REQUIRED TASKS:
(1) According to the article on Los Angeles County's centralized charge evaluation system, which areas began filing criminal cases under the new system on Monday?
(2) Please reproduce the records, beginning at the line that contains "How do I perform: Click the Retail" and stopping after the line that contains "click(x=148, y=106)". Leave the pictures out.

EXCERPT:
## start

Los Angeles County District Attorney George Gascón Thursday announced the start of a centralized charge evaluation system in an attempt to ensure greater consistency and fairness in filing decisions by county prosecutors.
“We’re centralizing the decision-making process to ensure that the same conduct leads to similar results regardless of where a crime occurs in Los Angeles County,” Gascon said in a written statement. “Consistency in the initial case evaluation and filing is essential to achieving equal justice for all people in our county.”
Centralized filing metrics will be developed and studies will be conducted to measure progress, according to the District Attorney’s Office.
Criminal cases in the Antelope Valley, downtown Los Angeles, East Los Angeles, and Van Nuys began being filed using the new centralized system Monday, according to the District Attorney’s Office.
Case filings will be centralized by January in the Compton, Pomona, El Monte, West Covina, San Fernando, Santa Clarita, Torrance and Inglewood courthouses, followed by the Airport, Long Beach, Norwalk, Bellflower, Downey, Metropolitan, Pasadena, Glendale, Burbank and Alhambra courthouses around March 1.

## end

DATA RECORDS:
## start

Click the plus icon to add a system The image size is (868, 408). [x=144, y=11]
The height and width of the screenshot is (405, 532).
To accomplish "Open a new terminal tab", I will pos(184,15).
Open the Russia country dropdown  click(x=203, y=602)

## end
## start

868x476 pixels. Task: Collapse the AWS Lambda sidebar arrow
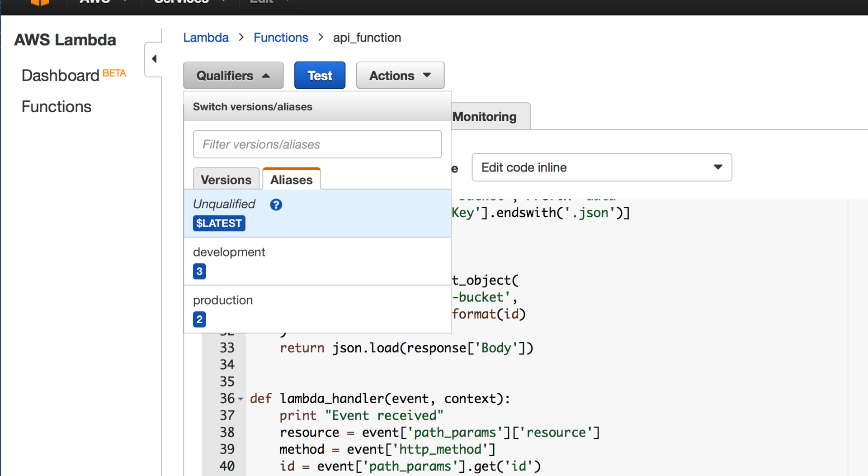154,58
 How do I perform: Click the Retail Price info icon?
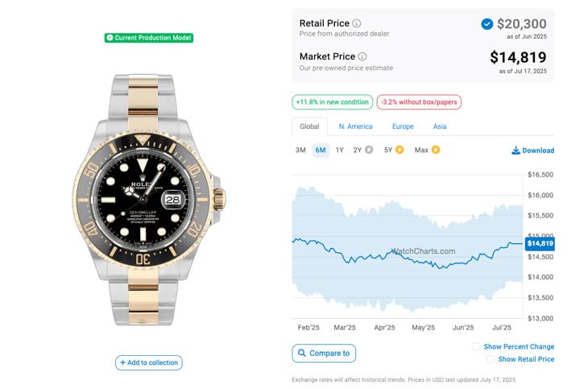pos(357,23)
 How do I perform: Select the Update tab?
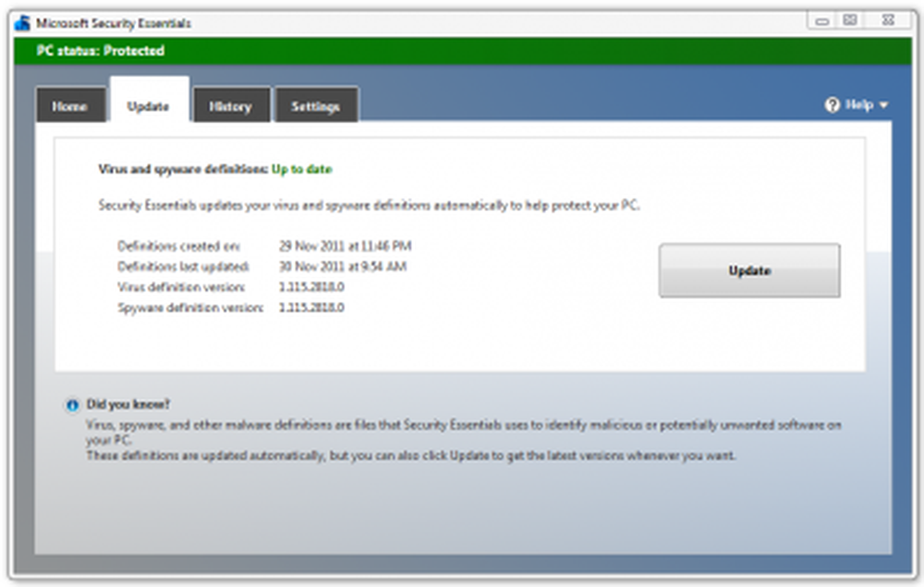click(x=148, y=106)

## end
## start

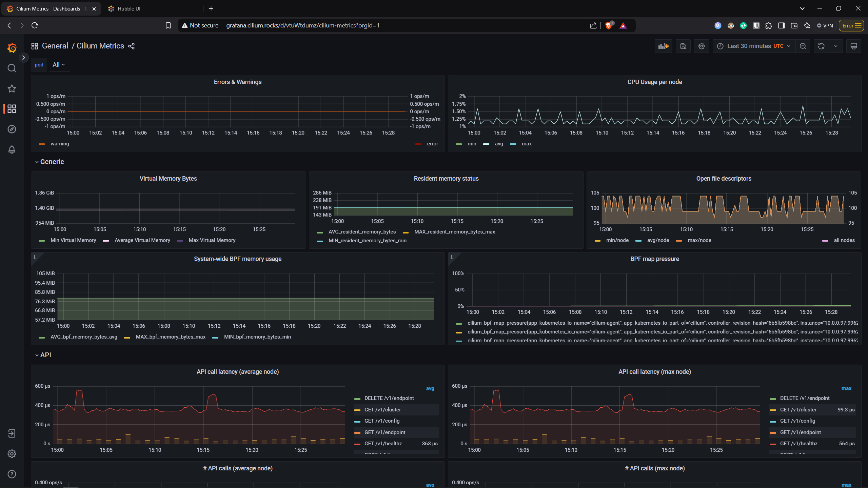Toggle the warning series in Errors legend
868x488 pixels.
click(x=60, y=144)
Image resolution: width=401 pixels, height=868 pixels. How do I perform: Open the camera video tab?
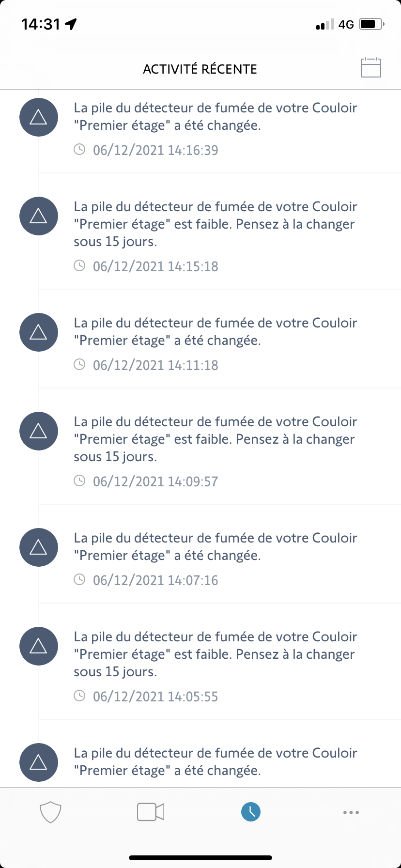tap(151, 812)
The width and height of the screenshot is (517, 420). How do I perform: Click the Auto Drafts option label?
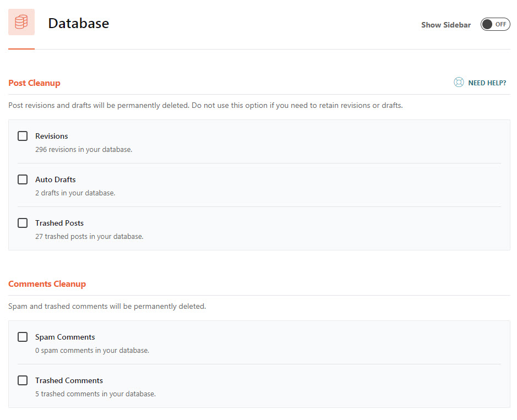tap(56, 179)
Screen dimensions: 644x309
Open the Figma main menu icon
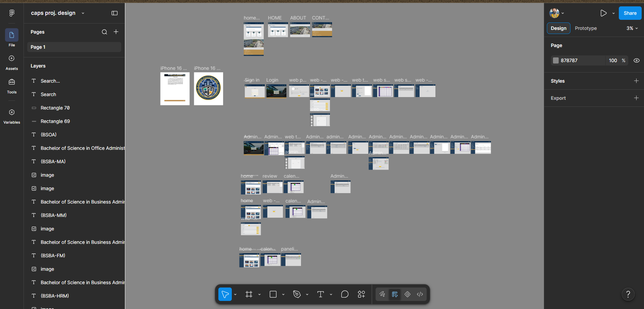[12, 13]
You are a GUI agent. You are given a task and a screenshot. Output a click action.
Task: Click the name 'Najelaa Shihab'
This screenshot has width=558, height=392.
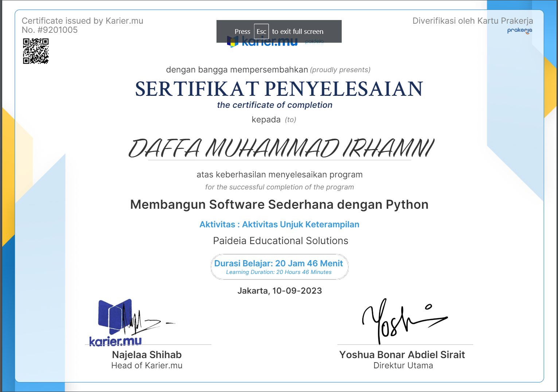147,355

## end

EXERCISE ANSWERS:
(1) The Antelope Valley, downtown Los Angeles, East Los Angeles, and Van Nuys.

(2)
 How do I perform: Click the Retail Price info icon?
pos(357,23)
 How do I perform: Select the Update tab?
click(x=148, y=106)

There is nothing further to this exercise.